I assume most people have heard about Mitt Romney's dog-on-car incident, especially now that even Newt Gingrich is attacking him over it, but to recap briefly: back in the '80s, Mitt stowed the family pooch in a carrier on the roof of the family station wagon for the duration of a 12-hour drive to Ontario. After several hours, the dog, an Irish Setter named Seamus, developed gastric distress that made itself evident on the windows of the station wagon. Mitt stopped at a gas station to hose down the dog and the car, and continued on his merry way, Seamus still riding aloft.
As I drew Mitt's bus, I got to thinking about the Romney campaign logo. I find the symbolism of these things fascinating. The Romney logo divides the "R" into red, white and blue stripes. It sort of looks like three people standing in a row, or an abstractly-shaped waving flag. But what I see most is an R within an R within an R: the rich protecting the rich protecting the rich.

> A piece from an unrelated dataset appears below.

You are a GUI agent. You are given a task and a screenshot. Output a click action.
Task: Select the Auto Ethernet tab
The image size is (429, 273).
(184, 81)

This Week’s Cartoon: “Laziness Craziness”
I swore I wasn't going to do another Occupy Wall Street cartoon since I've done so many of them lately, but I couldn't help myself. I find that there's much to say about the Occupy movement and surrounding issues, while I don't have many exciting insights yet about the Republican candidate-buffoons beyond pointing out that they are, in fact, buffoons. I'm sure they will inspire cartoons as the race heats up.
I feel this one violates my policy of trying to show rather than tell, but it makes a point about something that's been driving me nuts. (See related cartoon from 2007, "The Mental Welfare State," about people too lazy to pull their brains up by their bootstraps.)
This Week’s Cartoon: “Occupy Womb Street”
The "Protect Life Act" was back with a vengeance last week, not that you'd know it given the scant amount of attention it seemed to get. Maybe Republicans are trying to bore us with their never-ending displays of unborn baby-kissing so that we simply stop noticing when they pass bills deeming women's lives expendable.
Even though the bill would face an Obama veto, House Republicans apparently considered it a higher priority than a jobs bill. But here's the real kicker: just one week earlier, the House passed H.R. 2681, which exempts cement plants from the Clean Air Act and encourages the burning of industrial waste. Via Earthjustice:
"Does the House of Representatives think that not enough babies are being born with developmental damage due to mercury poisoning?" asked Earthjustice attorney James Pew. "The House essentially just opened up all the doors and windows in homes across the country and urged polluters to blow their toxic emissions right in.
So evidently we should sacrifice a mother to save a fetus, but pumping that fetus full of heavy metals is just dandy. Okay, then! I really wanted to work this point into the cartoon, but there's only so much inanity you can address in four panels.
This Week’s Cartoon: “The Mental Stimulus Plan”
A few Obama supporters on Daily Kos took umbrage at this one. Personally, I think it's a pretty mild warning about the dangers of not having a jobs plan. So what if it's not politically feasible right now? He could at least try to make the case, instead of gratuitously invoking Republican falsehoods about the economy (see Krugman's posts on this tendency here and here). It's time to play offense at least rhetorically, Republican obstructionism be damned.